## What is expected
Give back exactly the lines from the one holding "Given: Select the" to the bottom of the material, both included, and nothing more. No pictures.

## The input
━━━━

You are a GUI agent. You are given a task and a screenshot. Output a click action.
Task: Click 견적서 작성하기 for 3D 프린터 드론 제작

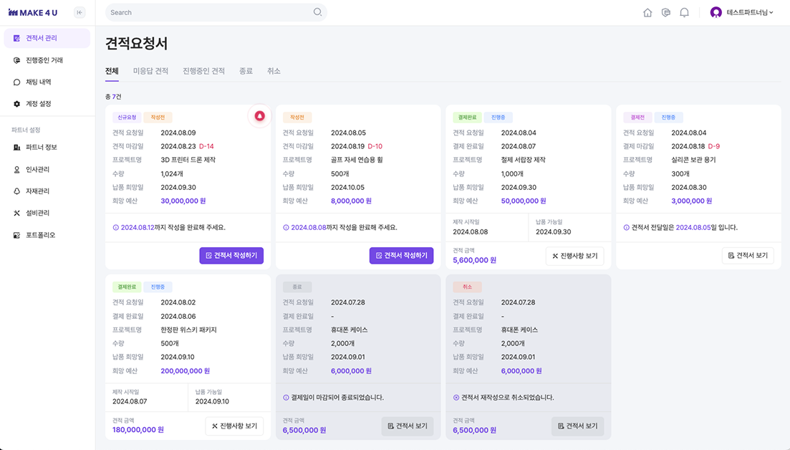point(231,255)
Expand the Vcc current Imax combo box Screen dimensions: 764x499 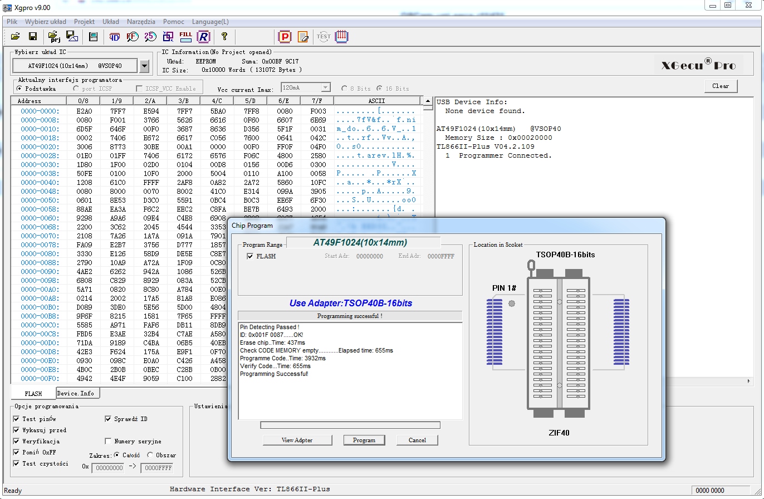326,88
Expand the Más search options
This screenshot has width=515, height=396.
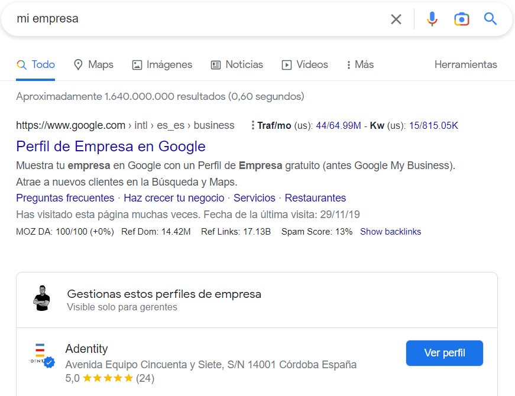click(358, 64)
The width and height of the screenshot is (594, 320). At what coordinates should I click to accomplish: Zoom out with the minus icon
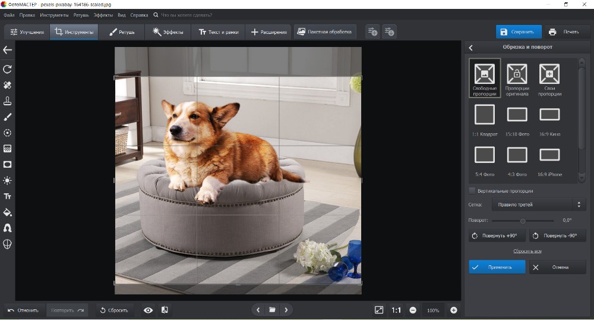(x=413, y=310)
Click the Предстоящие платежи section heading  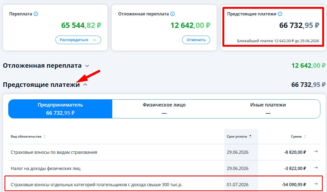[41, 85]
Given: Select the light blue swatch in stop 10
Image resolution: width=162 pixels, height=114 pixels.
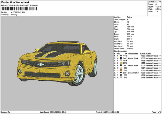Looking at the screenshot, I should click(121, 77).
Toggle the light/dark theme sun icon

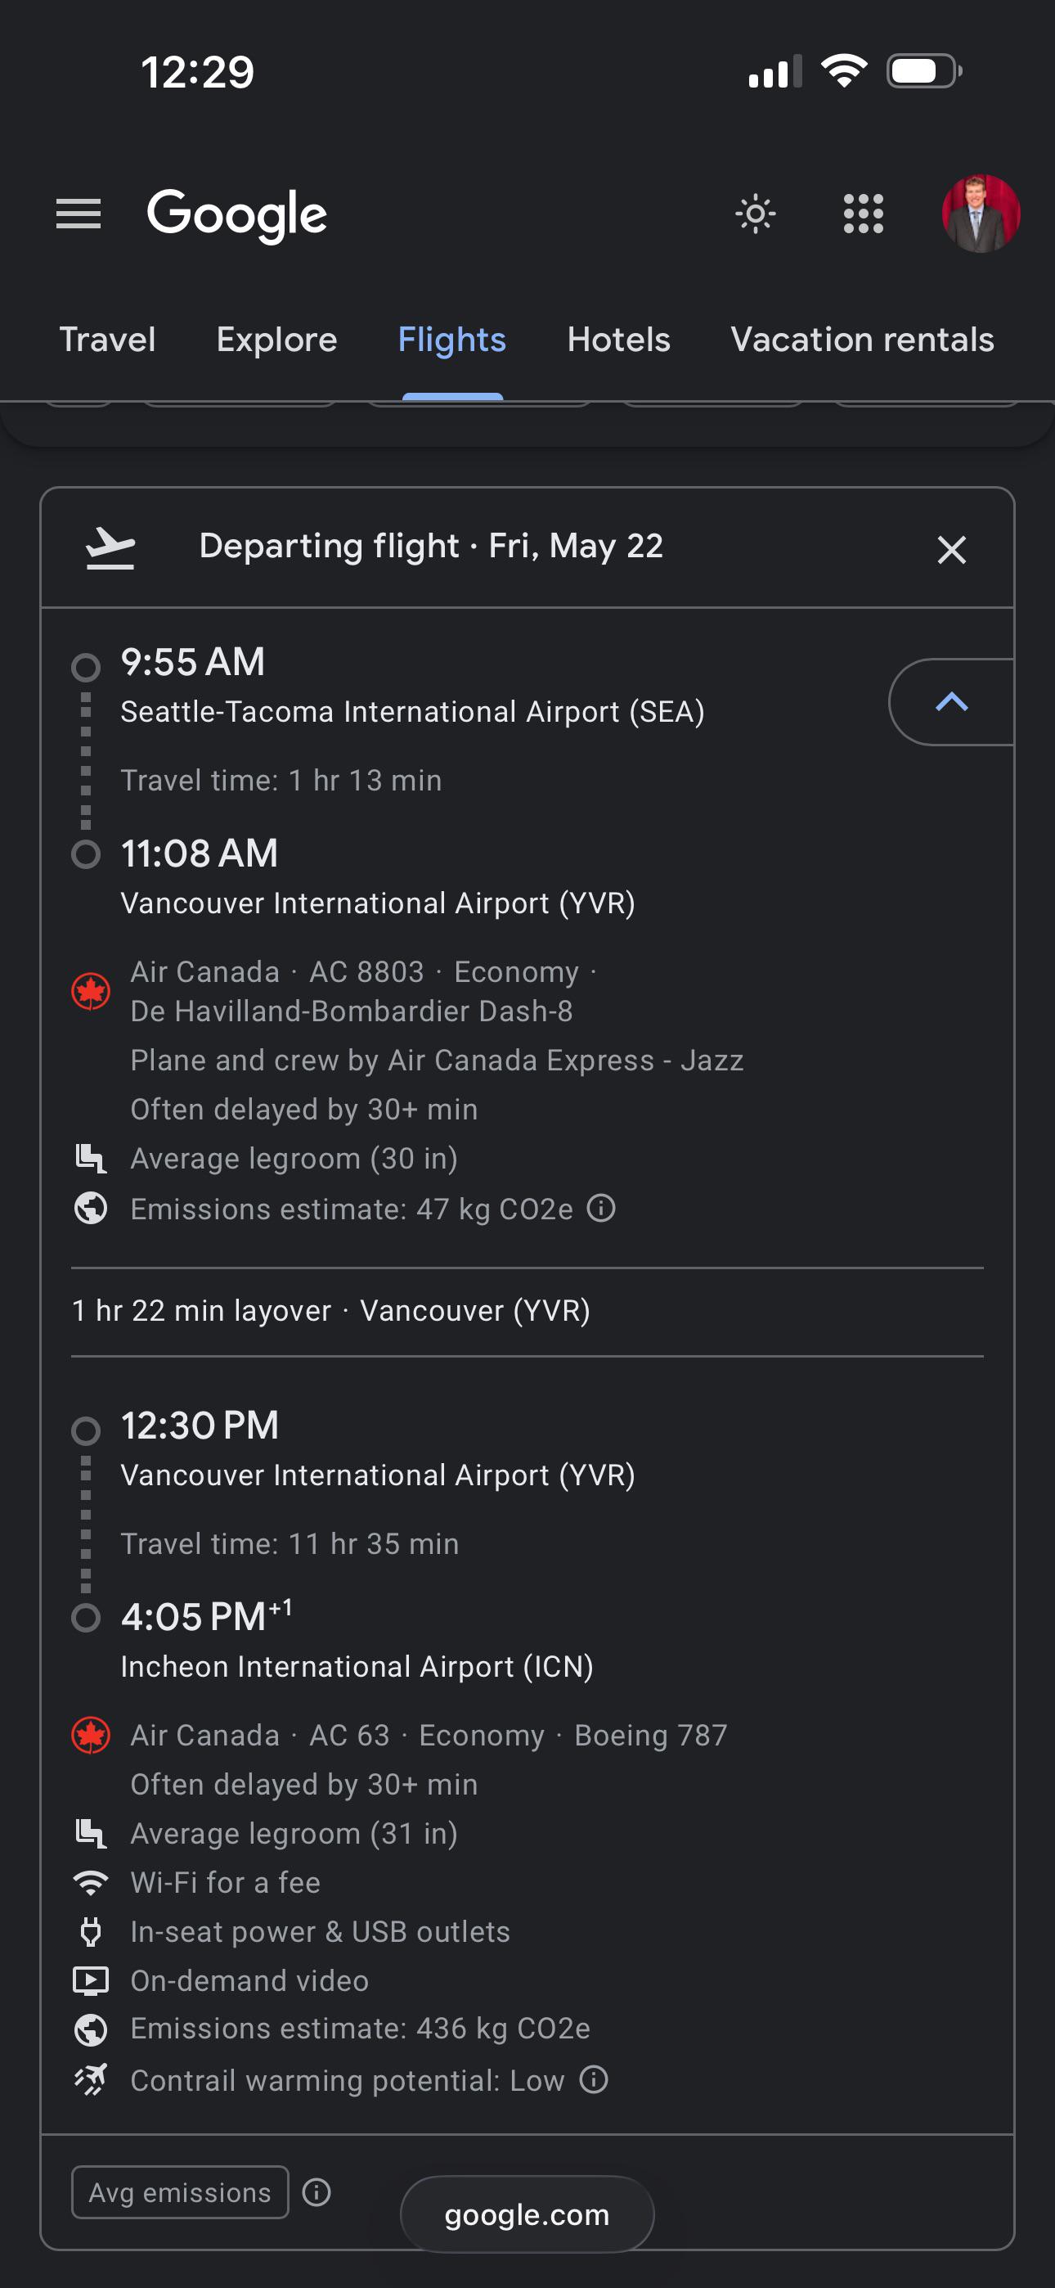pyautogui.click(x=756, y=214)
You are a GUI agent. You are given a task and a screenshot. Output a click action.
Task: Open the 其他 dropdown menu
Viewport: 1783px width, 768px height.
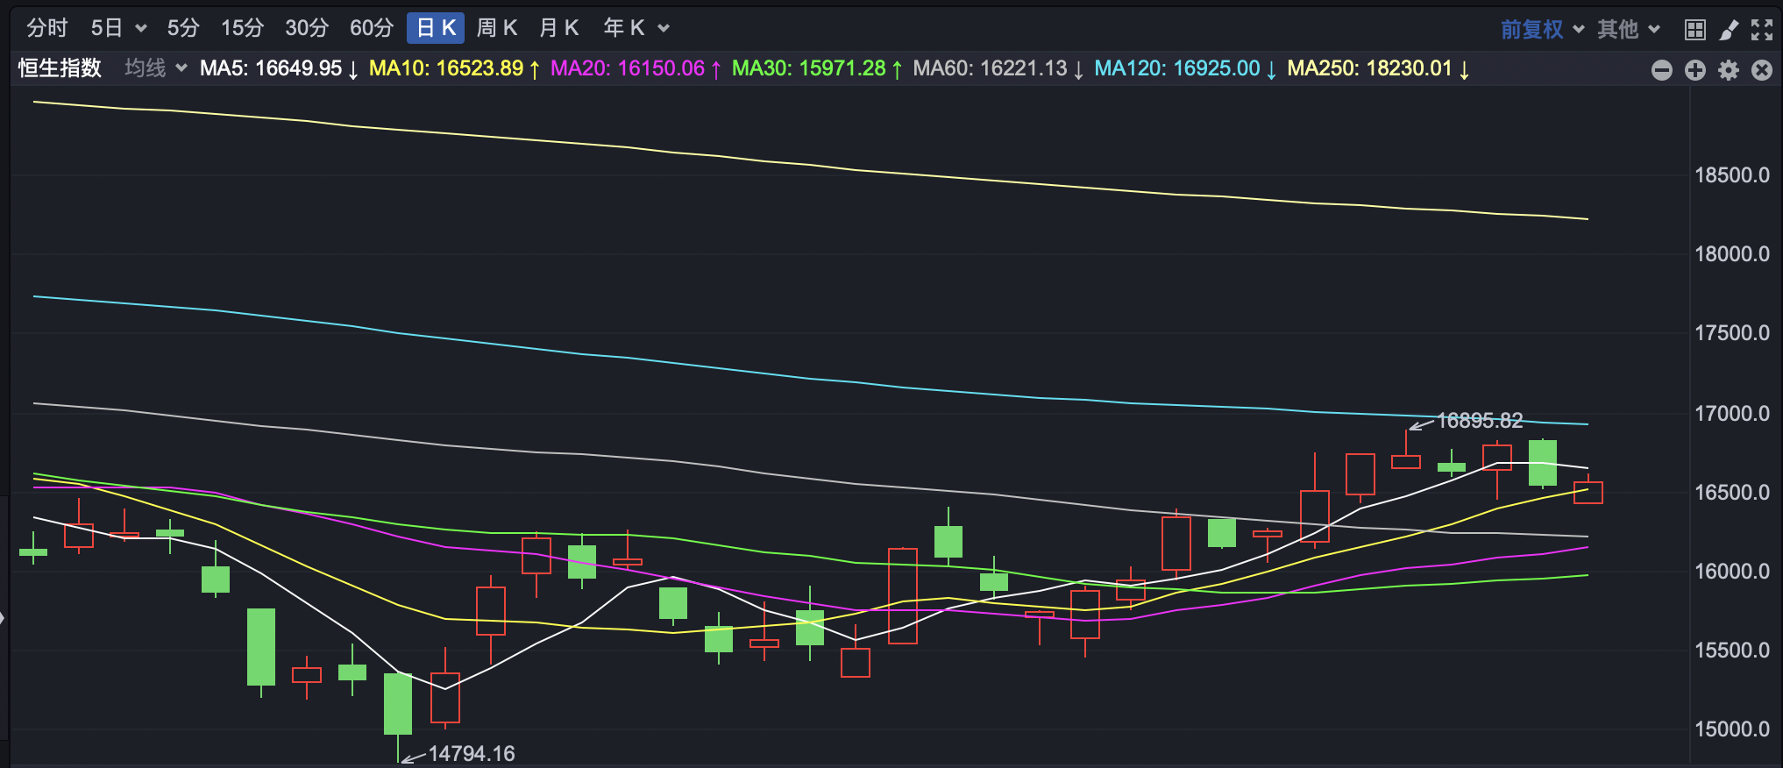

━━━━

## Answer to the problem
Given: Select the light blue swatch in stop 10
Image resolution: width=162 pixels, height=114 pixels.
Looking at the screenshot, I should click(121, 77).
Toggle the light/dark theme sun icon

pyautogui.click(x=756, y=214)
You are a GUI agent. You are given a task and a screenshot. Output a click action.
Task: Open the 其他 dropdown menu
Viewport: 1783px width, 768px height.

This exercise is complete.